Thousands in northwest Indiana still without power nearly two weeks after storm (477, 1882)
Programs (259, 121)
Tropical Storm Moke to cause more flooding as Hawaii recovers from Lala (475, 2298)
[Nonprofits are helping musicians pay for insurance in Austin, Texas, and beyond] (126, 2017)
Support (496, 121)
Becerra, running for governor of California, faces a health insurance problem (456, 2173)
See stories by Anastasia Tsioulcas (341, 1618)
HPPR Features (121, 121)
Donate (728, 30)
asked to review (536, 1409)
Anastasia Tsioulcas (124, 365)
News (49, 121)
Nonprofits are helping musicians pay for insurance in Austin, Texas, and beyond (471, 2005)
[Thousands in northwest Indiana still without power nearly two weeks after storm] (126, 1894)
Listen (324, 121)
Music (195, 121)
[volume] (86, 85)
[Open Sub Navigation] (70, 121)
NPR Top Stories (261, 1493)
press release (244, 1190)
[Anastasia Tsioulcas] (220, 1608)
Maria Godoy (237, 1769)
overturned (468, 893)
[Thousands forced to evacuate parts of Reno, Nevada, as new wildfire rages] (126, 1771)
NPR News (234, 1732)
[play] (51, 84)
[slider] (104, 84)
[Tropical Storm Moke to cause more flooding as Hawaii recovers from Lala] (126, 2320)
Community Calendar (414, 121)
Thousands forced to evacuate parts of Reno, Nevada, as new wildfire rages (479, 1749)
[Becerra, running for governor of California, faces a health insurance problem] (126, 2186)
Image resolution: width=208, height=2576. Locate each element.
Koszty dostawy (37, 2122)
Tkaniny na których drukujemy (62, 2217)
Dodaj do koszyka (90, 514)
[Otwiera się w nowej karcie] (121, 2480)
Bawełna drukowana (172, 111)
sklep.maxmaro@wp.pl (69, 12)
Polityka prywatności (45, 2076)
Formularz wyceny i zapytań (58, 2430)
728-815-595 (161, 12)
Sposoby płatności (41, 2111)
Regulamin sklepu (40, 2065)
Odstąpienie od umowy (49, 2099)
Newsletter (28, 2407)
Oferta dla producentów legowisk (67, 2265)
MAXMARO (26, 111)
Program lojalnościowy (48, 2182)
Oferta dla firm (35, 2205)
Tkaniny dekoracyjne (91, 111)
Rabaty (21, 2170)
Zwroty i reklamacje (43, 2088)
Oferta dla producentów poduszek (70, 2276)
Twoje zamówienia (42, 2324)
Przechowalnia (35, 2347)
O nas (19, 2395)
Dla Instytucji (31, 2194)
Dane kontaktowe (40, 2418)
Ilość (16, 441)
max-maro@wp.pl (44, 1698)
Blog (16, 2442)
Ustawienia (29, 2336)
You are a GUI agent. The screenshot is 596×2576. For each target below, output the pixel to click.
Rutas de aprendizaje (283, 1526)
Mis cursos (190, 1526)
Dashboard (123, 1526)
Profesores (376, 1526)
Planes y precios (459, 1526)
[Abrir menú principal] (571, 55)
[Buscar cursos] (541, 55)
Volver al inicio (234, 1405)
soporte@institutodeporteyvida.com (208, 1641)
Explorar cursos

════════════════════

Every line above from the line with "Anastasia Tsioulcas (124, 365)" to the line with "[Abrir menú principal] (571, 55)" is wanted, ends included; write them out exactly and add no other line.

Anastasia Tsioulcas (124, 365)
News (49, 121)
Nonprofits are helping musicians pay for insurance in Austin, Texas, and beyond (471, 2005)
[Thousands in northwest Indiana still without power nearly two weeks after storm] (126, 1894)
Listen (324, 121)
Music (195, 121)
[volume] (86, 85)
[Open Sub Navigation] (70, 121)
NPR Top Stories (261, 1493)
press release (244, 1190)
[Anastasia Tsioulcas] (220, 1608)
Maria Godoy (237, 1769)
overturned (468, 893)
[Thousands forced to evacuate parts of Reno, Nevada, as new wildfire rages] (126, 1771)
NPR News (234, 1732)
[play] (51, 84)
[slider] (104, 84)
[Tropical Storm Moke to cause more flooding as Hawaii recovers from Lala] (126, 2320)
Community Calendar (414, 121)
Thousands forced to evacuate parts of Reno, Nevada, as new wildfire rages (479, 1749)
[Becerra, running for governor of California, faces a health insurance problem] (126, 2186)
Image resolution: width=208, height=2576. Locate each element.
Koszty dostawy (37, 2122)
Tkaniny na których drukujemy (62, 2217)
Dodaj do koszyka (90, 514)
[Otwiera się w nowej karcie] (121, 2480)
Bawełna drukowana (172, 111)
sklep.maxmaro@wp.pl (69, 12)
Polityka prywatności (45, 2076)
Formularz wyceny i zapytań (58, 2430)
728-815-595 (161, 12)
Sposoby płatności (41, 2111)
Regulamin sklepu (40, 2065)
Odstąpienie od umowy (49, 2099)
Newsletter (28, 2407)
Oferta dla producentów legowisk (67, 2265)
MAXMARO (26, 111)
Program lojalnościowy (48, 2182)
Oferta dla firm (35, 2205)
Tkaniny dekoracyjne (91, 111)
Rabaty (21, 2170)
Zwroty i reklamacje (43, 2088)
Oferta dla producentów poduszek (70, 2276)
Twoje zamówienia (42, 2324)
Przechowalnia (35, 2347)
O nas (19, 2395)
Dla Instytucji (31, 2194)
Dane kontaktowe (40, 2418)
Ilość (16, 441)
max-maro@wp.pl (44, 1698)
Blog (16, 2442)
Ustawienia (29, 2336)
You are a GUI agent. The screenshot is 596×2576. For each target below, output the pixel to click.
Rutas de aprendizaje (283, 1526)
Mis cursos (190, 1526)
Dashboard (123, 1526)
Profesores (376, 1526)
Planes y precios (459, 1526)
[Abrir menú principal] (571, 55)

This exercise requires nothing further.